[Saved entries]
= = = =

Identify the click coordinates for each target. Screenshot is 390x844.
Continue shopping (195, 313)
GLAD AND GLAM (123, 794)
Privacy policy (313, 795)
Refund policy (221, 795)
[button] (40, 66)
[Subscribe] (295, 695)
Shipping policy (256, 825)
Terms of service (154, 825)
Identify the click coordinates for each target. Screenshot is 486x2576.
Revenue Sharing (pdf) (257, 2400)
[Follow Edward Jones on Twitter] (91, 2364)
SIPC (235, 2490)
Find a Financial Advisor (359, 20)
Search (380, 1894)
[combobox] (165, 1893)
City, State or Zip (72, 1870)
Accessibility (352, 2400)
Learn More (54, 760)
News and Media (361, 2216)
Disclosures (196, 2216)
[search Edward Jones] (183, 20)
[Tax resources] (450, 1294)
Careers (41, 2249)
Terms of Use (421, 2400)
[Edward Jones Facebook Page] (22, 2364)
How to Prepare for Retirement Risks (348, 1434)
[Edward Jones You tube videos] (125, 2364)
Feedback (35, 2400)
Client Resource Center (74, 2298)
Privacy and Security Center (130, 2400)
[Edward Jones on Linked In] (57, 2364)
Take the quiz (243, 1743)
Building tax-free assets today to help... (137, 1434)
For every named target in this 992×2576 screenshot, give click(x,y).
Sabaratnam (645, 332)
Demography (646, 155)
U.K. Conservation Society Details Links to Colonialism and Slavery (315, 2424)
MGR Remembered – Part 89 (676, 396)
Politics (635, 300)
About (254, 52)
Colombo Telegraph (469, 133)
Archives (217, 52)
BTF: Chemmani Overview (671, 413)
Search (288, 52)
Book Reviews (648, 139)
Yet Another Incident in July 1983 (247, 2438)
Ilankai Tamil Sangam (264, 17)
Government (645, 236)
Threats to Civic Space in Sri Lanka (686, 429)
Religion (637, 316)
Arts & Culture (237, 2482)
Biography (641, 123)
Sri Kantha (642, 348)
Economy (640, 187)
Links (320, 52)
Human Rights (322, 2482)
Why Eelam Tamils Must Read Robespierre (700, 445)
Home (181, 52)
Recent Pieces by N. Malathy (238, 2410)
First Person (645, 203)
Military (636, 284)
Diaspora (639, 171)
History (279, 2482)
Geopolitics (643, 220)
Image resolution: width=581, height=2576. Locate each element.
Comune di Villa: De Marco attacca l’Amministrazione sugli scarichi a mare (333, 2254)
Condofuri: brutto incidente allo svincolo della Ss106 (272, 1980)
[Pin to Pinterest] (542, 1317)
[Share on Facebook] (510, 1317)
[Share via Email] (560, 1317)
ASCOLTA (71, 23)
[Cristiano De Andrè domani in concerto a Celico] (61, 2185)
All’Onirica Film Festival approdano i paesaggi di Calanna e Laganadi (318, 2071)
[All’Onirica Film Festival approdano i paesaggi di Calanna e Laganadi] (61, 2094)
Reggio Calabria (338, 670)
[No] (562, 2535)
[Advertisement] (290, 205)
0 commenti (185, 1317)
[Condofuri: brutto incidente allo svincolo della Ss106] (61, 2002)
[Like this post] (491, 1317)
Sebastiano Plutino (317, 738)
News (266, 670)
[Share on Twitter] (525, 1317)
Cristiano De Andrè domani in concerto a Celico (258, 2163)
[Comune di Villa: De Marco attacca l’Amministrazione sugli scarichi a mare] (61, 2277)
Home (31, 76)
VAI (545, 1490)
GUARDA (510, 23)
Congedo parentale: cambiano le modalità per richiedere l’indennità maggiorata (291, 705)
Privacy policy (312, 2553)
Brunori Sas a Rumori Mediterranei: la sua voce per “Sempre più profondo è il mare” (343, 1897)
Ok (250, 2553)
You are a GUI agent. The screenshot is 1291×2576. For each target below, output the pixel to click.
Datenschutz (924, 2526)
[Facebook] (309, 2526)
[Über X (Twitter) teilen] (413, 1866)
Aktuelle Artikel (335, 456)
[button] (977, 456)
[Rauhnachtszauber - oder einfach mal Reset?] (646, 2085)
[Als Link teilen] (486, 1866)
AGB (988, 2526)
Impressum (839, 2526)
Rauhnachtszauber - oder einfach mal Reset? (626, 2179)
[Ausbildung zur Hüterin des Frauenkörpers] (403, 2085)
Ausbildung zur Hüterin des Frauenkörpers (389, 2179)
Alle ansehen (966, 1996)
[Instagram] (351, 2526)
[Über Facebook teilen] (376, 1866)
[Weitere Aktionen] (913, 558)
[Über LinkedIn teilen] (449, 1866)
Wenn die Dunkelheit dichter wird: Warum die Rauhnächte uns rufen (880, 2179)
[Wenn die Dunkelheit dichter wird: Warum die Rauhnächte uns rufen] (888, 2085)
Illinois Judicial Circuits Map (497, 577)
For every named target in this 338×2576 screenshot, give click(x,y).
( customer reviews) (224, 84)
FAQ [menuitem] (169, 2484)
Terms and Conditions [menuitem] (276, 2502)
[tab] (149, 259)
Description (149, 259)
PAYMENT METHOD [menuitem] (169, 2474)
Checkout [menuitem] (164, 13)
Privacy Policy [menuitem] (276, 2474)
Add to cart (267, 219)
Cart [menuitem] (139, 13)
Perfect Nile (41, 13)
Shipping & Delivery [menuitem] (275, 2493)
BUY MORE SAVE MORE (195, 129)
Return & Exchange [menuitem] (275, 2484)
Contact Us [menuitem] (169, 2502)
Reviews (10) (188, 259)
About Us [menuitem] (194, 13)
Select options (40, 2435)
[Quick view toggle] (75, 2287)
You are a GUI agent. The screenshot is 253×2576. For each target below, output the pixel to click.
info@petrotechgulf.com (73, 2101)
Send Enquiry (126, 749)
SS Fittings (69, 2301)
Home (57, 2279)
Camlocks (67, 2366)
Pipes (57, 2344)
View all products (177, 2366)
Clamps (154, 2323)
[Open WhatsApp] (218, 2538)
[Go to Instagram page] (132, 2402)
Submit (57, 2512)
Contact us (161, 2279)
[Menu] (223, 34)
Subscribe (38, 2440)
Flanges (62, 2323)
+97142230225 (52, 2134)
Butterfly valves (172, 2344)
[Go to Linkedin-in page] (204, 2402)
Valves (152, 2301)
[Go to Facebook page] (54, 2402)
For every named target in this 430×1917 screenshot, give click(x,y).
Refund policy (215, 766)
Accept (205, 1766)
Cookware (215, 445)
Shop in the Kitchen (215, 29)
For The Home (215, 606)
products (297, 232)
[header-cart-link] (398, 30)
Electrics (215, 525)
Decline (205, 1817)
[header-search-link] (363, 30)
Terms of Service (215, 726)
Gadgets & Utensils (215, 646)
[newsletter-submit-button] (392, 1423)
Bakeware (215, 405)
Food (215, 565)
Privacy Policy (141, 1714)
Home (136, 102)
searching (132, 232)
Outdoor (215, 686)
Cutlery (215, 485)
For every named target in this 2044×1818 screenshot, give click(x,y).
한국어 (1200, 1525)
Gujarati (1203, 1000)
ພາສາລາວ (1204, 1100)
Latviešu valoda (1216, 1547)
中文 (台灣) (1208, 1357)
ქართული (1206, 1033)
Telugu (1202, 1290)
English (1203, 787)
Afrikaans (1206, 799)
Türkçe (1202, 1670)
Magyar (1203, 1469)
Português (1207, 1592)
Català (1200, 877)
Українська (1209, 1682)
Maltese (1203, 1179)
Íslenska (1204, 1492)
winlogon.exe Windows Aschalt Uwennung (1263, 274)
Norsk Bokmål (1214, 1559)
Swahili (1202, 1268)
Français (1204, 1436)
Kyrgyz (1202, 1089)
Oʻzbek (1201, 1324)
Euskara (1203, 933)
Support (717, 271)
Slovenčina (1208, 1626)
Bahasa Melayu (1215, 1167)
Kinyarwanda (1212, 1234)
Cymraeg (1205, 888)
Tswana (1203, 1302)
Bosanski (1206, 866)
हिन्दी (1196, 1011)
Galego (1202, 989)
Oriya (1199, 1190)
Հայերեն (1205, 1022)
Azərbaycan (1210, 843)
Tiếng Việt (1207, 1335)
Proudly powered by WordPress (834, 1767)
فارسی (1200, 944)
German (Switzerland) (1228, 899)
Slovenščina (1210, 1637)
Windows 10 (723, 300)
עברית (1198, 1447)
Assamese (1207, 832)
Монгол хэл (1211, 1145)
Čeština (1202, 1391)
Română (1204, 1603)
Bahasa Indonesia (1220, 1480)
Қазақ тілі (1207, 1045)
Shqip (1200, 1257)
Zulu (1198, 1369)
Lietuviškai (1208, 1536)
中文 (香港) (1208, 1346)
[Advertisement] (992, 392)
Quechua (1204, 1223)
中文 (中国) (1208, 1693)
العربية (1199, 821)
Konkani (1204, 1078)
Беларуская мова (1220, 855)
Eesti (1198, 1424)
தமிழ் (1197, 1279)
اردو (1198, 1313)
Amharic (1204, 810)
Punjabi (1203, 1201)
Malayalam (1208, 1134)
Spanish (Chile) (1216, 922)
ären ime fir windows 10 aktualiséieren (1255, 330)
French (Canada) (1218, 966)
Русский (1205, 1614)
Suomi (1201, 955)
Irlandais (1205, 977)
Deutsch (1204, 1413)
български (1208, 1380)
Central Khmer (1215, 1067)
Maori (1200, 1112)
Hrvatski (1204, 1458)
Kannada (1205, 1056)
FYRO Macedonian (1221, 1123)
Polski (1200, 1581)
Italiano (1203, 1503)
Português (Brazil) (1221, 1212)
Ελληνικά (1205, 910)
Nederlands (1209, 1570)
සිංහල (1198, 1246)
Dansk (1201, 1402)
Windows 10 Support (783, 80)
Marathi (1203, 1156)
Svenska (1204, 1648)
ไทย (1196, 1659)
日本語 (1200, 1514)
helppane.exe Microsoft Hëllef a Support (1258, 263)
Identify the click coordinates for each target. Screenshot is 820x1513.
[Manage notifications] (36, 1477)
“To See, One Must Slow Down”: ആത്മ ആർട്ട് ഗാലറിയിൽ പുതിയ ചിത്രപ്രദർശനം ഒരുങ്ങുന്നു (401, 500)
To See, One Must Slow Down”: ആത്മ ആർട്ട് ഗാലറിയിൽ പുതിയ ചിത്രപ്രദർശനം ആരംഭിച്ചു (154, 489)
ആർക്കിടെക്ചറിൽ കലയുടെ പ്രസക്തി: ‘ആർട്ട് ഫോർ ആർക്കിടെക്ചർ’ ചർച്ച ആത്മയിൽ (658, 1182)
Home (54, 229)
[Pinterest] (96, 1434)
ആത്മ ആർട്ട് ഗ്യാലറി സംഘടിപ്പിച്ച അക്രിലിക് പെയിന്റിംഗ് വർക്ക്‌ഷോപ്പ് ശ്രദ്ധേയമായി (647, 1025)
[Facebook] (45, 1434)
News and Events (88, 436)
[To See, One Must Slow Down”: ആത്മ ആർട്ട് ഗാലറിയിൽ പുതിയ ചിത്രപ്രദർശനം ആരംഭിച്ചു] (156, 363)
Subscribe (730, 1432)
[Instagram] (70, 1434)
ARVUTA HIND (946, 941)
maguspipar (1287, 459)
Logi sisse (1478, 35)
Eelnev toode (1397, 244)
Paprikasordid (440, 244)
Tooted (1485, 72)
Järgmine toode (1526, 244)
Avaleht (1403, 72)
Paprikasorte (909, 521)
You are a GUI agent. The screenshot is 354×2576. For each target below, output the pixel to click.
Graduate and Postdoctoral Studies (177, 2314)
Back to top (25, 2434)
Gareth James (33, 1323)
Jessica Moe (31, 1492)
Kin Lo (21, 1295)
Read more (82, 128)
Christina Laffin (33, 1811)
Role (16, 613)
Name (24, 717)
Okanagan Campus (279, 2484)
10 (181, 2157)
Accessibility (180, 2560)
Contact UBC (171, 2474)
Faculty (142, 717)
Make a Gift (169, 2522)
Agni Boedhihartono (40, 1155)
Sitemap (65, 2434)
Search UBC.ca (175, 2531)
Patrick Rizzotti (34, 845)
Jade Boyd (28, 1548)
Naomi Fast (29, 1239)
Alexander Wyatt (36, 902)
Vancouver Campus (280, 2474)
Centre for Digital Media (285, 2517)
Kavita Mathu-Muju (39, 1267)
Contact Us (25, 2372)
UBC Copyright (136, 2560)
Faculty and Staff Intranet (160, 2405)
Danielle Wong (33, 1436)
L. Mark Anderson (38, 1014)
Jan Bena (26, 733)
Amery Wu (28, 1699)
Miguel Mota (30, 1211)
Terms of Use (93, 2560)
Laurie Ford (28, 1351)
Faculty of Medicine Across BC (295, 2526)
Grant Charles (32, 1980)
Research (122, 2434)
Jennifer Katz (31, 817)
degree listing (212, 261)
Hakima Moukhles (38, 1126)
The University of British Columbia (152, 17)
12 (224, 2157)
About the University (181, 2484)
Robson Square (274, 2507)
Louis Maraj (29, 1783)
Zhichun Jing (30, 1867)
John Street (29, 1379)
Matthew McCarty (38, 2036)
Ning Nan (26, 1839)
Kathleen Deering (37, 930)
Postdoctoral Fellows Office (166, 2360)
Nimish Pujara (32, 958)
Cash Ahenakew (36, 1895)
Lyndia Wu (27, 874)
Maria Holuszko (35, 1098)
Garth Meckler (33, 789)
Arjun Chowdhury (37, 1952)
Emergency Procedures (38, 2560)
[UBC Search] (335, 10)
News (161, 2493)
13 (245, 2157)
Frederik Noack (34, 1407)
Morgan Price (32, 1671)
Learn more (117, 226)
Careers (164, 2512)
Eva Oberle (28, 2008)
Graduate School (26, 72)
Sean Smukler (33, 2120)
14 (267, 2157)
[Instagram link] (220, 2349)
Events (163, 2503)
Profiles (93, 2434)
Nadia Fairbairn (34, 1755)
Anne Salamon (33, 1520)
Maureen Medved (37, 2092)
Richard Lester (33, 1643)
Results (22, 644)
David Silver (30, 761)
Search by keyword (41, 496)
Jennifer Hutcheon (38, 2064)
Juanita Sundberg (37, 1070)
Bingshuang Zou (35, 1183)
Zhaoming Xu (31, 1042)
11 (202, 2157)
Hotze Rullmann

= = = =

PROBLEM
Return exactly the lines from the beginning of the data above through the one containing "[combobox] (165, 1893)", please. Include both end lines and add nothing else.

WORKED SOLUTION
Identify the click coordinates for each target. Screenshot is 390x844.
Continue shopping (195, 313)
GLAD AND GLAM (123, 794)
Privacy policy (313, 795)
Refund policy (221, 795)
[button] (40, 66)
[Subscribe] (295, 695)
Shipping policy (256, 825)
Terms of service (154, 825)
Identify the click coordinates for each target. Screenshot is 486x2576.
Revenue Sharing (pdf) (257, 2400)
[Follow Edward Jones on Twitter] (91, 2364)
SIPC (235, 2490)
Find a Financial Advisor (359, 20)
Search (380, 1894)
[combobox] (165, 1893)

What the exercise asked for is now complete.